▶ **PROBLEMS**:
#1 Please duplicate the passage of the Python dictionary text between "bad_start(meals): Return True" and "guards the [ ].", inclusive.
#2 Pick up the Python dictionary text after its final sentence and write the next part.

▶ **SUPPLIED TEXT**:
· · · · · · ·

Dict Logic - Always With Key not Value

The get/set/in logic of the dict is always by key. The key for each key/value pair is how it is set and found. The value is actually just stored without being looked at, just so it can be retrieved later. In particular get/set/in logic does not use the value. See the last line below.

>>> d = {'a': 'alpha', 'g': 'gamma', 'b': 'beta'}
>>>
>>> d['a']          # key works
'alpha'
>>> 'g' in d
True
>>> 
>>> 'gamma' in d    # value doesn't work
False
>>>

Summary of Dict: Set, Get, in, It's fast

• 1. Set: d[key] = value
• 2. Get: x = d[key]
• 3. In check: key in d
• The dict logic is always by key, the value is just stored
• These are all fast even with millions of key/value pairs

Dict Meals Structure

The dictionary is like memory - put something in, later can retrieve it.

Problems below use a "meals" dict to remember what food was eaten under the keys 'breakfast', 'lunch', 'dinner'.

>>> meals = {}
>>> meals['breakfast'] = 'apple'
>>> meals['lunch'] = 'donut'
>>>
>>> # time passes, other lines run
>>>
>>> # what was lunch again?
>>> meals['lunch']
'donut'
>>> 
>>> # did I have breakfast and dinner yet?
>>> 'breakfast' in meals
True
>>> 'dinner' in meals
False
>>>

Basic Dict Code Examples - Meals

Look at the dict1 "meals" exercises on the experimental server

> dict1 meals exercises

With the "meals" examples, the keys are 'breakfast', 'lunch', 'dinner' and the values are like 'hot dot' and 'bagel'. A key like 'breakfast' may or may not be in the dict, so need to "in" check first. No loops in these.

Theme: Think About dict[key]

Often pulling up a value by its key

val = d[key]

Think first - do we know that key is always in there? If the key is not in the dict, get a KeyError crash when accessing it. Therefore, have "in" logic to check if key is present before accessing with square brackets

if key in d:
    val = d[key]

1. bad_start()

> bad_start()

bad_start(meals): Return True if there is no 'breakfast' key in meals, or the value for 'breakfast' is 'candy'. Otherwise return False.

Try running code without the "in" check - see the KeyError.

bad_start() Solution Code

Question: is the meals['breakfast'] == 'candy' line safe? Yes. The earlier if-statement guards the [ ].

def bad_start(meals):
    if 'breakfast' not in meals:
        return True
    if meals['breakfast'] == 'candy':
        return True
    return False
    # Can be written with "or" / short-circuiting
    # if 'breakfast' not in meals or meals['breakfast'] == 'candy':

2. enkale()

> enkale()

enkale(meals): If the key 'dinner' is in the dict with the value 'candy', change the value to 'kale'. Otherwise leave the dict unchanged. Return the dict in all cases.

enkale() Solution Code

Demo: work out the code, see key error

Cannot access meals['dinner'] in the case that dinner is not in the dict, so need logic to avoid that case.

· · · · · · ·

▶ **Records for locating described items**:
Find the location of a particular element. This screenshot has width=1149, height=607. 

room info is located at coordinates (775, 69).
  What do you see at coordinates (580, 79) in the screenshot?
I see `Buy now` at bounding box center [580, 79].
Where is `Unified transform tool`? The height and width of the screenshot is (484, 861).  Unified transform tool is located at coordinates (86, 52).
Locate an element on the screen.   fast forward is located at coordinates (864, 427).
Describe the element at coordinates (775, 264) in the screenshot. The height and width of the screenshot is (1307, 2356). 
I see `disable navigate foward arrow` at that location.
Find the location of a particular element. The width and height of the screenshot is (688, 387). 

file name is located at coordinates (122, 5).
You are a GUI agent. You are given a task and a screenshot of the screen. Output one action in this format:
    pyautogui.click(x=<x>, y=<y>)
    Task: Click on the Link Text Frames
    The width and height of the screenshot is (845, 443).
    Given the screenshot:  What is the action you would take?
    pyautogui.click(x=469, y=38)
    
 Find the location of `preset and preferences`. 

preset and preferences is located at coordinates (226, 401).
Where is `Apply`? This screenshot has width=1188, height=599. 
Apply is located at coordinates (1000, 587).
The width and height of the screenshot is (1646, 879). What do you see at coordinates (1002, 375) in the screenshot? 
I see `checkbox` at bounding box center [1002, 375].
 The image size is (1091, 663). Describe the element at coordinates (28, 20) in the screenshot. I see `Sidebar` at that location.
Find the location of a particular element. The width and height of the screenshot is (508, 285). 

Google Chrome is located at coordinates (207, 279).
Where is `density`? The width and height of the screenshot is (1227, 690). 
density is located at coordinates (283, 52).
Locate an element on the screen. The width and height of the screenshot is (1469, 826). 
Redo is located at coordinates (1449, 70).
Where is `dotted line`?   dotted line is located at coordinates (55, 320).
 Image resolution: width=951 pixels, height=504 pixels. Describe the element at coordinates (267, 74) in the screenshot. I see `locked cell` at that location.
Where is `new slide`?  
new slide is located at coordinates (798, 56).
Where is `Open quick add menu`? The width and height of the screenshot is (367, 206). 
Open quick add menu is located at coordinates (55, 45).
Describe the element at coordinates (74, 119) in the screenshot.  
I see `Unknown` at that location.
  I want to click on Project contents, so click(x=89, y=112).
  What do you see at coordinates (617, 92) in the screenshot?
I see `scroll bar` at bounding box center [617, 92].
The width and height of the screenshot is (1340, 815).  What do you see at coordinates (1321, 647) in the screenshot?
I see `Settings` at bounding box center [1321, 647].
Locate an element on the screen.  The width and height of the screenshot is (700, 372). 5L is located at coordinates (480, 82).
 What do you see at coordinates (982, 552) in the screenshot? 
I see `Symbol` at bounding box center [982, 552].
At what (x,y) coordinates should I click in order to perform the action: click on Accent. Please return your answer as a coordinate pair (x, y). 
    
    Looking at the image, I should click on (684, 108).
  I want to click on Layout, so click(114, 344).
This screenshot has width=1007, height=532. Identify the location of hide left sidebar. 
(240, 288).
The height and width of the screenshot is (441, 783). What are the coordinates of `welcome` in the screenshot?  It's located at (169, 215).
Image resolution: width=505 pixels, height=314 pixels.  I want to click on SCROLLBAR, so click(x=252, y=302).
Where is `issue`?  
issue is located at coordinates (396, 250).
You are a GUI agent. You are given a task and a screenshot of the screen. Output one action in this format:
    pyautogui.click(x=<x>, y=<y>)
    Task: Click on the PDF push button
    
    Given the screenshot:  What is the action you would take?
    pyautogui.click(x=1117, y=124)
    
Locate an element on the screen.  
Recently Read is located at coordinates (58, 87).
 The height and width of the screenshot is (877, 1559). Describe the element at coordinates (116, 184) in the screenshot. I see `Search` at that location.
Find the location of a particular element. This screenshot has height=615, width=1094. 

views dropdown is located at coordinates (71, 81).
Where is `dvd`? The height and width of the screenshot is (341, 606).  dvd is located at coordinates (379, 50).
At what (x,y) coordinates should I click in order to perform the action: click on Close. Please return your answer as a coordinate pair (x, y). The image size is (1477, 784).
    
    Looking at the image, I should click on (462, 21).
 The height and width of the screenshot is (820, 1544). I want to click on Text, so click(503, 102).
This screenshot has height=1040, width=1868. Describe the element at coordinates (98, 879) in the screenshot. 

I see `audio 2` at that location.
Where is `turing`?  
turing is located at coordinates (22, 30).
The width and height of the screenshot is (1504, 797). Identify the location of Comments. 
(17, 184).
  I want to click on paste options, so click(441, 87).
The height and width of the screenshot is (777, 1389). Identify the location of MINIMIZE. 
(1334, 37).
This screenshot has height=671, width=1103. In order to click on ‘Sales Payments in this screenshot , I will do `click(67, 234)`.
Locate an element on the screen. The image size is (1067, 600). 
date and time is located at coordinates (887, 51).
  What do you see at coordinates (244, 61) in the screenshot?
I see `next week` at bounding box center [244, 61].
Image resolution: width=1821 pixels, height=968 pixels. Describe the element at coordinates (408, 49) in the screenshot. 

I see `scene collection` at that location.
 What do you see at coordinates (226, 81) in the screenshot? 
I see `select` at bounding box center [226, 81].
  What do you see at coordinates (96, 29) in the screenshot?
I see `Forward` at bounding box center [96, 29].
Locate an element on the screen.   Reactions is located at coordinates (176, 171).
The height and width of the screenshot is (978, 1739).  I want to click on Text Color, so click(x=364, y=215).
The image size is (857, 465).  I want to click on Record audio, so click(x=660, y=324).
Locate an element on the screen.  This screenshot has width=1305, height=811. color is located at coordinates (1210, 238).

· · · · · · ·

▶ **ANSWER SET**:
#1
bad_start(meals): Return True if there is no 'breakfast' key in meals, or the value for 'breakfast' is 'candy'. Otherwise return False.

Try running code without the "in" check - see the KeyError.

bad_start() Solution Code

Question: is the meals['breakfast'] == 'candy' line safe? Yes. The earlier if-statement guards the [ ].

#2
def enkale(meals):
    if 'dinner' in meals and meals['dinner'] == 'candy':
        meals['dinner'] = 'kale'
    return meals

Typical pattern: "in" check guards the meals['dinner'] access, since the short-circuit and only proceeds when the first test is True.

Could write it out in this longer form with two if-statements which is ok — works exactly the same as the above and/short-circuit form:

def enkale(meals):
    if 'dinner' in meals:
        if meals['dinner'] == 'candy':
            meals['dinner'] = 'kale'
    return meals

Exercise: is_boring()

> is_boring()

is_boring(meals): Given a "meals" dict. We'll say the meals dict is boring if lunch and dinner are both present and are the same food. Return True if the meals dict is boring, False otherwise.

Idea: could solve without worrying about the KeyError first. Then put in the needed "in" guard checks.

Dict-Count Algorithm

• Extremely important dict algorithm pattern
• (Read: we'll use it a lot)
• A "counts" dict:
  We have some big data set
  Store a key for each distinct value in the data
  The value for each key is count of occurrences of that key in the data
• e.g. strs: 'a', 'b', 'a', 'c', 'b'
• Compute output "counts" dict: {'a': 2, 'b': 2, 'c': 1}

Dict Count Code Examples

> dict2 Count exercises

Dict-Count Algorithm Steps

• 1. Start with empty dict counts = {}
• 2. For each str, test: not seen before?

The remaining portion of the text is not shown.